OBJECTIF: D'après le texte sur la mise en liberté de M. Mauguin, que demandait le ministre de la justice à propos de cette décision ?

+++ EXTRAIT DU TEXTE

La décision sur la mise en liberté de M. Mauguin, témoignait d'autant mieux des dispositions peu bienveillantes d'une portion considérable de la droite, qu'elle avait été improvisée, en quelque sorte, contre le ministère, sans nécessité évidente. Un ajournement à la prochaine séance, comme le demandait M. le ministre de la justice, n'eût compromis sérieusement aucun grand principe. M. de Vatimesnil, en invoquant, pour appuyer la proposition un peu absolue sans doute de M. de Larochejaquelein, le principe de l'inviolabilité parlementaire, avait été conduit à exagérer les faits. Peut-être la magistrature, dans le silence de la constitution, avait donné une interprétation trop restreinte, trop littéraire à l'inviolabilité du représentant. Mais qui eût pu croire qu'il avait été dans sa pensée de porter atteinte à la souveraineté législative ?

Une disposition légale rendue par l'Assemblée eût donc autant, et plus peut-être maintenu les droits de sa souveraineté, que l'acte qui avait brusquement cassé un jugement régulièrement rendu.

Mais en vain, on se le rappelle, M. le ministre de la justice, réservant le principe, s'était placé sur ce terrain; en vain il avait insisté pour que l'Assemblée donnât une forme moins âpre à sa pensée. Les préoccupations politiques l'avaient emporté et on avait eu ce triste spectacle d'un questeur faisant ouvrir de haute lutte les portes d'une prison pour dettes.

Le parti pris était d'autant plus évident en cette circonstance que, deux ou trois jours après, divers représentants déposaient des propositions tendant à faire fléchir le principe de l'inviolabilité parlementaire devant le droit légitime du créancier. Et il semblait que l'Assemblée dût s'y montrer favorable dès qu'elle aurait à rendre une véritable décision législative, en dehors des passions du moment.

Dans la situation que le débat du 28 décembre, compliqué de la résolution prise, le 29, par le bureau, au sujet du maintien de M. Yon, faisait au ministère vis-à-vis de l'Assemblée, il ne pouvait se maintenir que par un vote qui effaçât d'une manière éclatante les derniers dissentiments. Mais la première séance de l'année nouvelle retrouva l'Assemblée dans les mêmes dispositions d'hostilité mal déguisée.

Bientôt la majorité donna au ministère une nouvelle preuve d'un mauvais vouloir dont la démission des ministres devenait l'impérieuse conséquence.

++++++
+++ DONNÉES FOURNIES

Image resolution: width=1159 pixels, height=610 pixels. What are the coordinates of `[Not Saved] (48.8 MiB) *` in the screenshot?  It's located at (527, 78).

++++++
+++ DONNÉES FOURNIES

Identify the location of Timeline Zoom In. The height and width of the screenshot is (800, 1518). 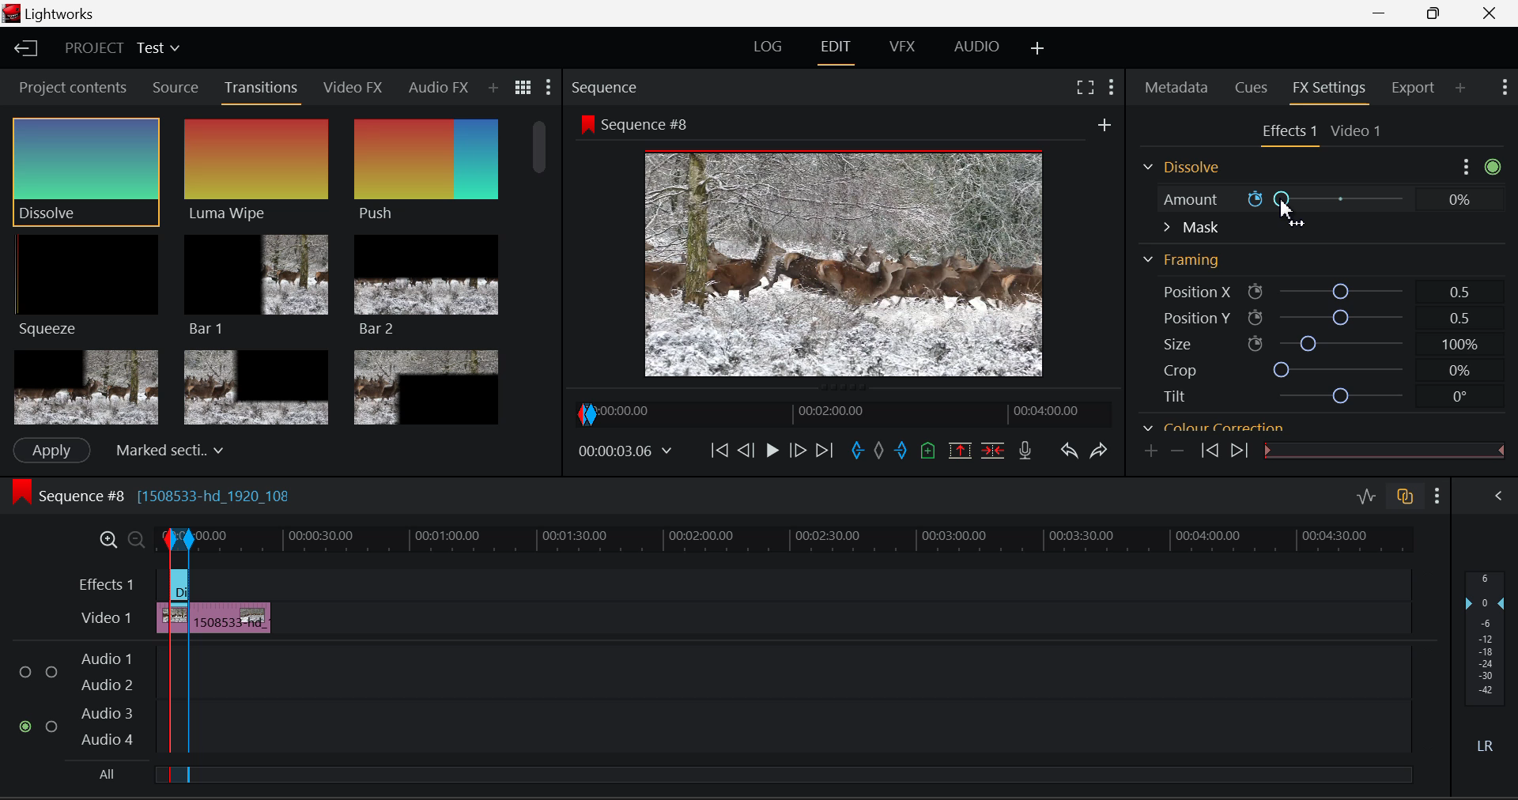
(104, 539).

++++++

RÉPONSE CORRECTE: Un ajournement à la prochaine séance.